Elasticity in cloud computing is the ability of this cloud to adapt to application needs as quickly as possible. There are several definitions according to various authors, some considering the notions of scalability and elasticity as identical, others as distinct. The advent of such distributed systems inevitably leads to technical problems that must be solved or limited.
At the economic level, the arrival of elasticity has had an impact on customers and cloud providers. For example, suppliers have created a “pay-as-you-go” payment system to pay for resources used on demand. Thus, a customer can rent a server for a short period of time and at the desired size. Many providers such as Amazon Web Services, Microsoft Azure or Google App Engine have created cloud servers on demand. But each cloud provider has its specificities in terms of speed, elasticity, latency, etc.
Difference Between Elasticity and Scalability
It is common to consider elasticity and scalability as synonyms. Elasticity in the cloud can be compared to the physical property of elasticity of a hardware, which is its ability to return to its original shape after a deformation it has undergone. Thus elasticity can be calculated as the ratio between the pressure that the cloud can undergo on the pressure it undergoes. Scalability is the ability of a system to meet resource needs, without taking into account the speed, time, frequency, or granularity of its actions.
Elasticity is the degree to which a system is able to adapt to demands by automatically provisioning and deprovisioning resources so that the resources provided are in line with the system’s demand.
Scalability is therefore a prerequisite for elasticity. Time is an important link between elasticity and scalability: the less time the system takes to adapt, the more elastic it is. The whole point of elasticity in the cloud is to respond as precisely as possible to the resource demand of an application. For this, the systems are able to adapt in a few minutes.
There are two approaches to elasticity. The first is called horizontal elasticity. This form of elasticity is achieved by adding or removing virtual machines to the client instance. The second approach, called vertical, is no longer done by adding servers, but by adding resources to the machine, such as RAM, CPU, etc.
Typically, horizontal elasticity has a higher time cost than vertical elasticity because you have to wait for the virtual machine to be created and booted. So for better performance, vertical elasticity will be used. The problem is that this type of approach is much more limited than horizontal scalability. This is because vertical scalability cannot extend to resources outside the physical machine. Thus, it is necessary to define on which machine the virtual machine will be started at the beginning, in order to be able to scale vertically as long as possible.

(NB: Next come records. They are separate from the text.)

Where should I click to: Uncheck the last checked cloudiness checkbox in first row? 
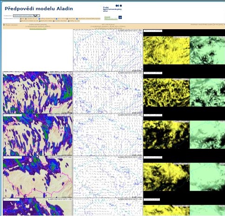77,19
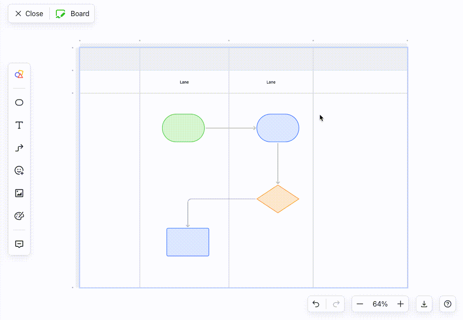This screenshot has width=463, height=320.
Task: Open the theme palette tool
Action: click(x=19, y=215)
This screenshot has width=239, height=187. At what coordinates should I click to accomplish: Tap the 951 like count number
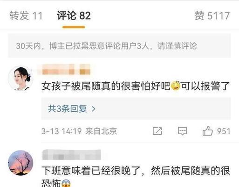click(224, 131)
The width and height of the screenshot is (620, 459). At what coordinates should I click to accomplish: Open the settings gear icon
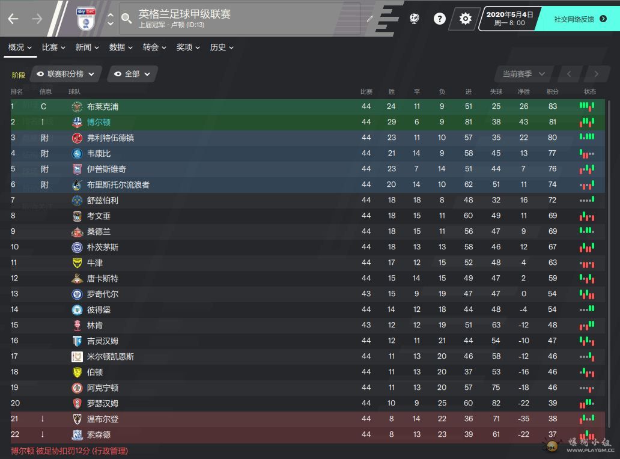pos(466,19)
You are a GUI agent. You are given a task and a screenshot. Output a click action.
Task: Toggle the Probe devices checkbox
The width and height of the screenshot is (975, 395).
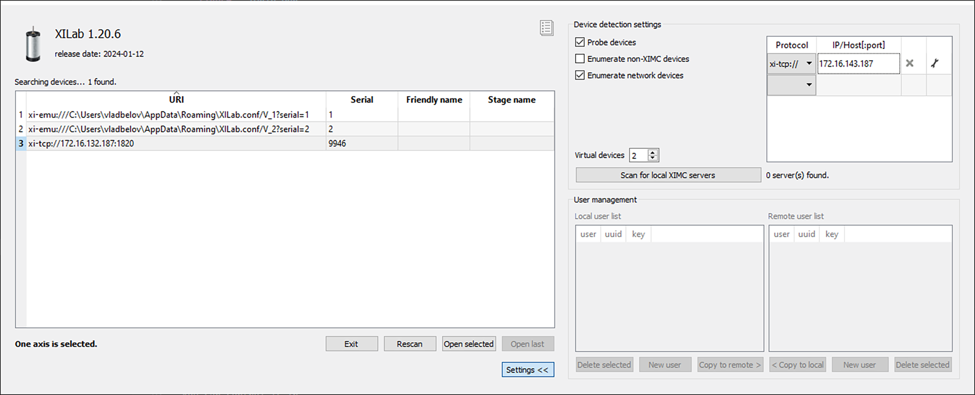[x=580, y=42]
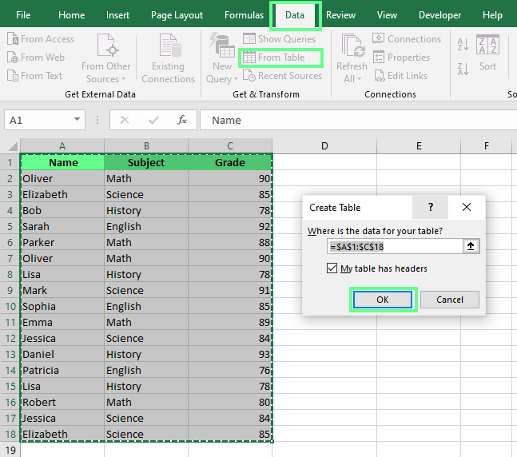The width and height of the screenshot is (517, 457).
Task: Toggle the My table has headers checkbox
Action: [332, 268]
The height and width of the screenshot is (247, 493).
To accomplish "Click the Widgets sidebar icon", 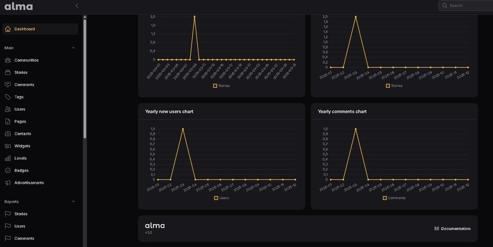I will [8, 146].
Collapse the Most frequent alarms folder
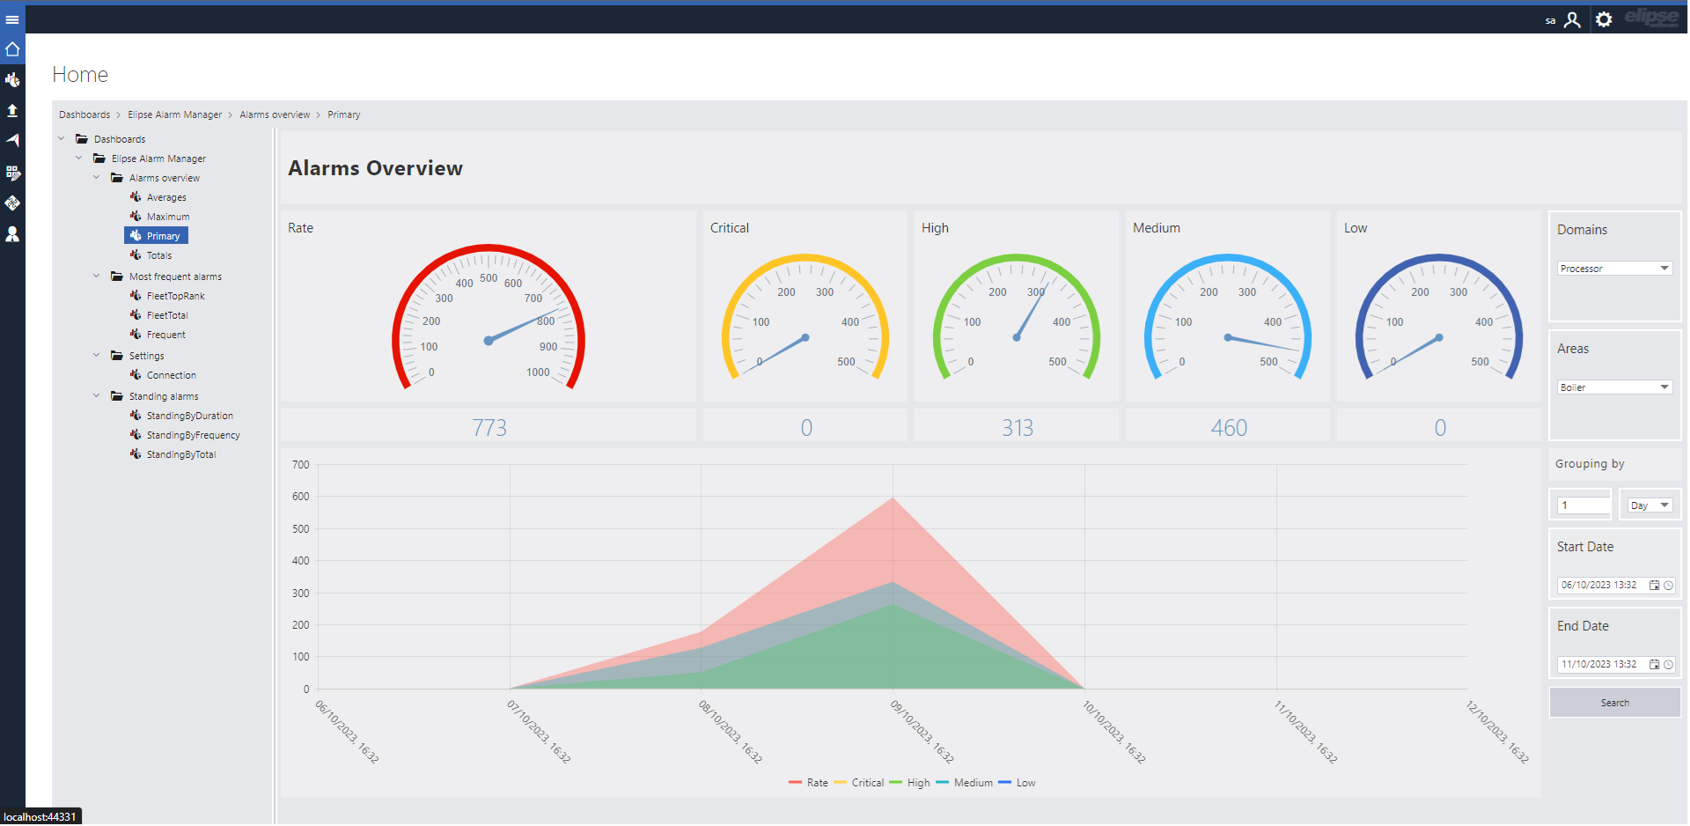This screenshot has height=826, width=1690. tap(97, 277)
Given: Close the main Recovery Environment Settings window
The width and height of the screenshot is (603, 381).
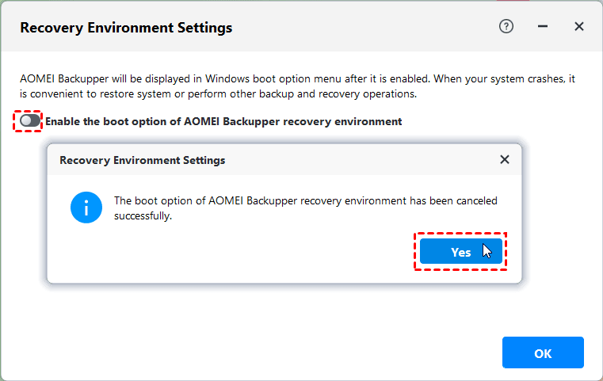Looking at the screenshot, I should 579,27.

To increase virtual machine resources, when the virtual machine is no longer sufficient, new ones must be created on the same cloud (horizontal elasticity). If a single cloud cannot meet resource demands, virtual machines from other clouds must be added (horizontal elasticity). When the cloud no longer satisfies demands, move on to the next application.
The flexibility of cloud systems poses some challenges for providers. The first is that there are several basic configurations, it is usually quite difficult to know which one to choose. The goal is to have the best configuration while being the cheapest. Once this step is completed, the application will have more or less important requests over time.
One of the biggest challenges in the cloud is resolving errors in very large distributed systems. Being problems related to very large systems, it is impossible to solve them on smaller ones, so the tests are done directly on production environments. Using virtual machines can be a solution. Indeed, it is possible to capture valuable information on a VM, where it is impossible on physical machines. Unfortunately, all vendors have expanded their offering without using VMs, either because they started before the era of virtualization or because they thought they couldn’t afford it.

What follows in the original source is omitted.